Os kamayurá, povos indígenas do Alto Xingu, realizaram o seu Kuarup deste ano nos dias 3 a 6 de agosto, na aldeia de Ipawu, comandada pelo cacique Kotoque.
Diversas festividades cívicas e religiosas no Brasil constituem um “acontecimento”, se não partilhado por todos, pelo menos recebendo grande atenção midiática. As comemorações do calendário indígena ainda não entraram nesta pauta e constituem acontecimentos à parte.
O Kuarup é um momento ímpar na vida dos povos do Xingu; ele reverencia a memória de membros da comunidade que faleceram em tempos recentes, ao mesmo tempo que faz sua despedida. Ele registra a passagem do luto (tempo triste) para a alegria (tempo da vida recomeçar).
Trata-se de um ritual de ordem mítico-religiosa, que conjuga transcendência e atividades físicas; ele estabelece uma relação com divindades e com o espírito dos que se foram, e ao longo dos dias diversas atividades são desenvolvidas, como lutar, dançar, alimentar o visitante.
Este Kuarup homenageou três pessoas – uma criança, uma idosa e um médico da Escola Paulista de Medicina (Alfredo Baruzzi), que durante muito tempo desenvolveu trabalhos com a comunidade. Em razão desta homenagem a Baruzzi, mas também pela forte dimensão estética do ritual, registrou-se uma grande presença de “brancos” (não-índios), sobretudo fotógrafos.
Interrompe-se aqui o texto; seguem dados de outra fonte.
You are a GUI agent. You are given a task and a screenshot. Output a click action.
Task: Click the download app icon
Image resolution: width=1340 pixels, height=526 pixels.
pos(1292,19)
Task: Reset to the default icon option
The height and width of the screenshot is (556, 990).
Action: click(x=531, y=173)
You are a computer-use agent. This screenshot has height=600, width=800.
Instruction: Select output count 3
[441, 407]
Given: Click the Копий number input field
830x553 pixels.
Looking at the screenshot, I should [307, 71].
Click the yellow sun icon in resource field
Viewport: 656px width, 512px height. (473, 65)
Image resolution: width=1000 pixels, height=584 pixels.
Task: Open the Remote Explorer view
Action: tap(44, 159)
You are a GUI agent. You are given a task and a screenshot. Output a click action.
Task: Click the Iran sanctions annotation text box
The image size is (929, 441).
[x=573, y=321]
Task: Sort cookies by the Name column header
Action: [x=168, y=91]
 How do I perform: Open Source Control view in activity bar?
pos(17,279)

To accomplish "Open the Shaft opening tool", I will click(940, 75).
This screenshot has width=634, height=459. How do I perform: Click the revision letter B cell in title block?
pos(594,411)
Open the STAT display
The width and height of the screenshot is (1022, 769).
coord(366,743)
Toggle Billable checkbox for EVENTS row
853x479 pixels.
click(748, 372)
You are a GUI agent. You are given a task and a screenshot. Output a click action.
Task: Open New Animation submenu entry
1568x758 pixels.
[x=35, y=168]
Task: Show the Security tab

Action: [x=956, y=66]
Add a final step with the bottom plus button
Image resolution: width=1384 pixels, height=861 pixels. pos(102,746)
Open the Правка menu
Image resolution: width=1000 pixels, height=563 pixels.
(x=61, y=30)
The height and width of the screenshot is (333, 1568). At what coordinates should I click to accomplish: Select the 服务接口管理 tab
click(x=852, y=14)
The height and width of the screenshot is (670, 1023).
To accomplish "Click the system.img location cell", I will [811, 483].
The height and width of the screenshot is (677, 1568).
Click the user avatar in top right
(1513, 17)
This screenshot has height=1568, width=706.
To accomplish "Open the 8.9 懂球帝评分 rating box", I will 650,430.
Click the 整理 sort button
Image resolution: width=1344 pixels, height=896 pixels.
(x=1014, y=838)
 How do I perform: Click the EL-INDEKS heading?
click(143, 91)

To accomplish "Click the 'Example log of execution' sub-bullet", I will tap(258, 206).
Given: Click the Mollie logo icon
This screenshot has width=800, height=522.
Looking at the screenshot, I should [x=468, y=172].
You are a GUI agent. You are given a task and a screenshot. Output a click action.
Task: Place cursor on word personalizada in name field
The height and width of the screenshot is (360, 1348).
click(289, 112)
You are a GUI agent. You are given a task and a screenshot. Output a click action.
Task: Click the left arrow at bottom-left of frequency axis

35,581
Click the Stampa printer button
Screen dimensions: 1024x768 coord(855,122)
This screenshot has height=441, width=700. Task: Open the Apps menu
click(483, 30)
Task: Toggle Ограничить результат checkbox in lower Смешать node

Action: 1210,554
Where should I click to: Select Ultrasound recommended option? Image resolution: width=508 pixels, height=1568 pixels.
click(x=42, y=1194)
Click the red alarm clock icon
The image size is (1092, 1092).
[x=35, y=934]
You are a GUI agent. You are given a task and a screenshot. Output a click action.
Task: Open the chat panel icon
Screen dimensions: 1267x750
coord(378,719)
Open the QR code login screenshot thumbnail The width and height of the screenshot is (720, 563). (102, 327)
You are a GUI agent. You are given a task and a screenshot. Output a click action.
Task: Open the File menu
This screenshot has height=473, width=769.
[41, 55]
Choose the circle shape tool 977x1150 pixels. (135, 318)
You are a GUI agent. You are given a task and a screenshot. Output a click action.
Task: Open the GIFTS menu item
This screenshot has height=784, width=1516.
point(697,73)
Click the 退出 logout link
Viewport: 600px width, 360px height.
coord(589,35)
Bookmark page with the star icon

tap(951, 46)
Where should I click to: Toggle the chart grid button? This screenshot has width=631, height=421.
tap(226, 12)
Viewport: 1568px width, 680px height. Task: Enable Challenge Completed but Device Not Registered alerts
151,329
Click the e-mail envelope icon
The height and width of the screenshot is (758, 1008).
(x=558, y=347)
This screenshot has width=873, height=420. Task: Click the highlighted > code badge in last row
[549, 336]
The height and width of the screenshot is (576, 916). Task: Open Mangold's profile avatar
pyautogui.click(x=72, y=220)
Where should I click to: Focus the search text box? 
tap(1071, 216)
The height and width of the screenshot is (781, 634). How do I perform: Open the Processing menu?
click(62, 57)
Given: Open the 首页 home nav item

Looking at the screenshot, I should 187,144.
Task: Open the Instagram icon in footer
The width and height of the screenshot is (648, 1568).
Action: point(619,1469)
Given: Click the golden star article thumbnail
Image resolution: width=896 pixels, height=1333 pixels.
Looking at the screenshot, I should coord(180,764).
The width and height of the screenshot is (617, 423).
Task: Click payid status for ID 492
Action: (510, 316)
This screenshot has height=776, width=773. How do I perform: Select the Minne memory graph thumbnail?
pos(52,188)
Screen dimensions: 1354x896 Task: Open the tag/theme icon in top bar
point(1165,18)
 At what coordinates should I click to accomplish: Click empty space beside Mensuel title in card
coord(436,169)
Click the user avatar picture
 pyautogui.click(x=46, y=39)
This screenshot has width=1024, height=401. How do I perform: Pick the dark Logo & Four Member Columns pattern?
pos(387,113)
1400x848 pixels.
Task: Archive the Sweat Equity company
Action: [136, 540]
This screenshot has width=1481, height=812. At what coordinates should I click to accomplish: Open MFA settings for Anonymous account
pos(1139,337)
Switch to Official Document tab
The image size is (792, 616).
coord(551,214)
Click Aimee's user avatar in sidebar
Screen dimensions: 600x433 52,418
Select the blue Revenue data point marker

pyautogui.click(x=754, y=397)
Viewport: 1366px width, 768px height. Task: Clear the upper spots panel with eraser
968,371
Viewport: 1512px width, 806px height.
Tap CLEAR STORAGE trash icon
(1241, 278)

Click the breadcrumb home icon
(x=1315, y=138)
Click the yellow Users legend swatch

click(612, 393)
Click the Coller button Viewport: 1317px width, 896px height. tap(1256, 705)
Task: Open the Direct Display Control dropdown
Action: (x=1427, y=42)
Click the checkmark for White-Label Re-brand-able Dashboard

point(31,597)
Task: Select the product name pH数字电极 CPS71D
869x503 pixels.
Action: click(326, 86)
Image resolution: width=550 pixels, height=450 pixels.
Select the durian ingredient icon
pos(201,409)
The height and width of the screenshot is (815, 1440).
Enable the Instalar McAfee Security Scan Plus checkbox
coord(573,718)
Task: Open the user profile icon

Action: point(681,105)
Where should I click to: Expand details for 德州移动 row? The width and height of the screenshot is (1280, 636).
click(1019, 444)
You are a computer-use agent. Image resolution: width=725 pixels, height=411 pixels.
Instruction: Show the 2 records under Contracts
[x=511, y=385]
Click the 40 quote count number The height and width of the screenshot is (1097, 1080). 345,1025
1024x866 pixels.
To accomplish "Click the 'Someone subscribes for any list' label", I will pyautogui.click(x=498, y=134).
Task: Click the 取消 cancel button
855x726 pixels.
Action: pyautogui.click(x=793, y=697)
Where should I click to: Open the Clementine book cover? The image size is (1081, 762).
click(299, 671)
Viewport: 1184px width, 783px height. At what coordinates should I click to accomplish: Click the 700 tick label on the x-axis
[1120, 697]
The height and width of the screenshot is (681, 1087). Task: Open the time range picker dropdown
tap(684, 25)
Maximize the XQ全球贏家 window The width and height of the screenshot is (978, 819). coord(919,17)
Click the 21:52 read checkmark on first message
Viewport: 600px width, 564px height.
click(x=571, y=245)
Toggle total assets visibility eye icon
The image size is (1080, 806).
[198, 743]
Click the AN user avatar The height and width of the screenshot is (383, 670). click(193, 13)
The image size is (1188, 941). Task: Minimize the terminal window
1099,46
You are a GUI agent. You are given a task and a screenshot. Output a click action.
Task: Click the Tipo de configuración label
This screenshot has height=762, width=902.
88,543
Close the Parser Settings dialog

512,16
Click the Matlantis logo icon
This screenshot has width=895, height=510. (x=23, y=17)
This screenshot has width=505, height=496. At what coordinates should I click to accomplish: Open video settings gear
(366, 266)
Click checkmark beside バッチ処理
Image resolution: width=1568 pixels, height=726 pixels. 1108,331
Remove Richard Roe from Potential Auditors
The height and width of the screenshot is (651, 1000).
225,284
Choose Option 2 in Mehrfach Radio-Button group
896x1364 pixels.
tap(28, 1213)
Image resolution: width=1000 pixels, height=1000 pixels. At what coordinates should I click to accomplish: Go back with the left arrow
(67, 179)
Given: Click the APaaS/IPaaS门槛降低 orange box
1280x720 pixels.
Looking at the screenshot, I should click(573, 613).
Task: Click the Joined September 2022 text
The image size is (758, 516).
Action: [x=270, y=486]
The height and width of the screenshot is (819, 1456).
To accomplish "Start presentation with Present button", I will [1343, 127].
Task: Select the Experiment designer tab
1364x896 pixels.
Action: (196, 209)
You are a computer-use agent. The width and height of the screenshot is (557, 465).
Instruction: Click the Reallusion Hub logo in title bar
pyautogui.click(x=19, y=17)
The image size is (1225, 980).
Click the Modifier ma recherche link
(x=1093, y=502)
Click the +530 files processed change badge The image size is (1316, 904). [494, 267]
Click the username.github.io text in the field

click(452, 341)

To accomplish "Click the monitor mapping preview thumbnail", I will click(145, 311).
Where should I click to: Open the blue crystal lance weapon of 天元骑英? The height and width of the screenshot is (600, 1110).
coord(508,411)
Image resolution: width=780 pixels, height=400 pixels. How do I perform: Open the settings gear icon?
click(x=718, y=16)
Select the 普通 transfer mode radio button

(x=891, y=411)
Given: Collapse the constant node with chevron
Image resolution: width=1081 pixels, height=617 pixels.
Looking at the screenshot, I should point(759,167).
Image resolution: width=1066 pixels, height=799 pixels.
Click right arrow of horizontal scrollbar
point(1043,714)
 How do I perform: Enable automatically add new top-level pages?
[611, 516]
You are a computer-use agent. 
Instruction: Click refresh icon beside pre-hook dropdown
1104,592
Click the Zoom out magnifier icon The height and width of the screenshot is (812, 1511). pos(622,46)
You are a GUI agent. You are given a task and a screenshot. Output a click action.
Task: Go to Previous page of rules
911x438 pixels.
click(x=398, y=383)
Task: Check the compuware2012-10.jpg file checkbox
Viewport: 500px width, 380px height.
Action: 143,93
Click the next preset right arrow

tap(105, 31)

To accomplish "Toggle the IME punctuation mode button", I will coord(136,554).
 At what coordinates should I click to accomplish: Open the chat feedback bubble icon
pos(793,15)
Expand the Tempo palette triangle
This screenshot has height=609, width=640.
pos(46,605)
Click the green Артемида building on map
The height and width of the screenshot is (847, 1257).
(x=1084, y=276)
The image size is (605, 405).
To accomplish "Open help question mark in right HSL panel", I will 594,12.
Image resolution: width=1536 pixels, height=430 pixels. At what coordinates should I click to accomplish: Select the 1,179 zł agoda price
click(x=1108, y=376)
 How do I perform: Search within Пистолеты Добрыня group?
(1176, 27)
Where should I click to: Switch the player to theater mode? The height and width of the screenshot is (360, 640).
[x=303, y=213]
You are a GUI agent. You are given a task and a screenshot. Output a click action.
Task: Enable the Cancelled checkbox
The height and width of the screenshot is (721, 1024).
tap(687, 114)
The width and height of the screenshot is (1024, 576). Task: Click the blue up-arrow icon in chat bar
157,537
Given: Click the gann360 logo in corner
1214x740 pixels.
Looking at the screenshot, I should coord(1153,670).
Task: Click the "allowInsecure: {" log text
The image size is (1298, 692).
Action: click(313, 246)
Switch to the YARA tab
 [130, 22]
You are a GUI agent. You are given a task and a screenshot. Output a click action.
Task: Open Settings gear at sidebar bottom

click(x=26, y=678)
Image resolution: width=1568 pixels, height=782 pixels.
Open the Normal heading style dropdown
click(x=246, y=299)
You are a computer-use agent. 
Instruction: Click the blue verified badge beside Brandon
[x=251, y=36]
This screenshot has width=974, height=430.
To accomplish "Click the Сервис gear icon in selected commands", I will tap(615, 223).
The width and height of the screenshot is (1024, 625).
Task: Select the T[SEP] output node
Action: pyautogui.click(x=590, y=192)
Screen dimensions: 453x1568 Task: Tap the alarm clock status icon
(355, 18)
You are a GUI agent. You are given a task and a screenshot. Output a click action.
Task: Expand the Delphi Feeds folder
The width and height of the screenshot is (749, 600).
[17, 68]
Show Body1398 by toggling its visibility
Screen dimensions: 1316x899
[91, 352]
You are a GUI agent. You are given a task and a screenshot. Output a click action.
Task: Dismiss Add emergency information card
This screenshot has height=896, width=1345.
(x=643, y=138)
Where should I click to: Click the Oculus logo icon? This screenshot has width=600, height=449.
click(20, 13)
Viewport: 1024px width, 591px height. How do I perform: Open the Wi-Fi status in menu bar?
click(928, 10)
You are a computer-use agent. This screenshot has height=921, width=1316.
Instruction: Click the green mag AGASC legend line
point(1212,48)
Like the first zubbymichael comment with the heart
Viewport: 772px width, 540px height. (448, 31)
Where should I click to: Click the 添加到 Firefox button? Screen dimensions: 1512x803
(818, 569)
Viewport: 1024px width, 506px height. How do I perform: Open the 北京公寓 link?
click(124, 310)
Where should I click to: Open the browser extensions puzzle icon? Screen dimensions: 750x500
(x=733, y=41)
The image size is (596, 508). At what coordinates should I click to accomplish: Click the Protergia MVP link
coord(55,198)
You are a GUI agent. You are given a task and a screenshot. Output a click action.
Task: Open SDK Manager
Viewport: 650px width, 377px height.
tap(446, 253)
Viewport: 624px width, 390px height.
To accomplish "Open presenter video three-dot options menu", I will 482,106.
Outras etnias do Alto Xingu foram convidadas a participar das festividades; elas são recebidos na aldeia, acampam em seus arredores, são alimentadas e participam das danças e das lutas. O huka-huka (arte marcial) é um dos pontos fortes do Kuarup; os melhores lutadores de cada etnia se enfrentam (é uma luta de duplas), e a soma de vitórias e derrotas indica o campeão.
A dimensão mítica-religiosa do Kuarup se refere a seu mito fundador: Mawutzinin, o primeiro ser, e de onde todos vieram, com pena dos que choravam seus mortos, se propõe a ressuscitá-los. Então ele buscou troncos no mato, fincou no meio da aldeia e mandou enfeitá-los como se fossem os mortos, para restituir-lhes a vida. Este mito, e o ritual que o mantém ativo, exercem uma forte função identitária. Os membros das comunidades indígenas reforçam seu sentimento de pertencimento e o orgulho de ser desta ou aquela etnia.
Ele promove também o reforço das normas, da tradição, bem como o sentido de hierarquia – os “donos dos mortos”, os “donos da festa” (escolhidos pelo conselho da comunidade), comandam o ritual, conforme a tradição e o ordenamento dos pajés. Ao mesmo tempo, o cacique da aldeia que promove a comemoração, em acordo com as lideranças dos povos convidados, garante a ordem durante as festividades. Vislumbra-se assim uma dimensão política.
Podemos ver ainda um aspecto comercial; considerando o grande afluxo de “brancos”, é o momento para as várias comunidades presentes de vender ou trocar o artesanato que produzem ao longo do ano – bijuterias, cerâmica, objetos em palha.
Finalmente, vale ressaltar a dimensão de visibilidade; mesmo não tendo se tornado ainda um acontecimento midiático, o Kuarup faz falar, produz imagens e narrativas que circulam entre grupos e através das redes sociais. Ajuda, portanto, no reconhecimento desses povos fundadores da nação brasileira.
Trata-se, assim, de um acontecimento multifacetado, que promove e reforça as relações internas, estabelece e fortifica as crenças com o transcendente, constrói sua imagem e reconhecimento externo.
Sem dizer que é uma experiência única para quem tem o privilégio de acompanhá-la.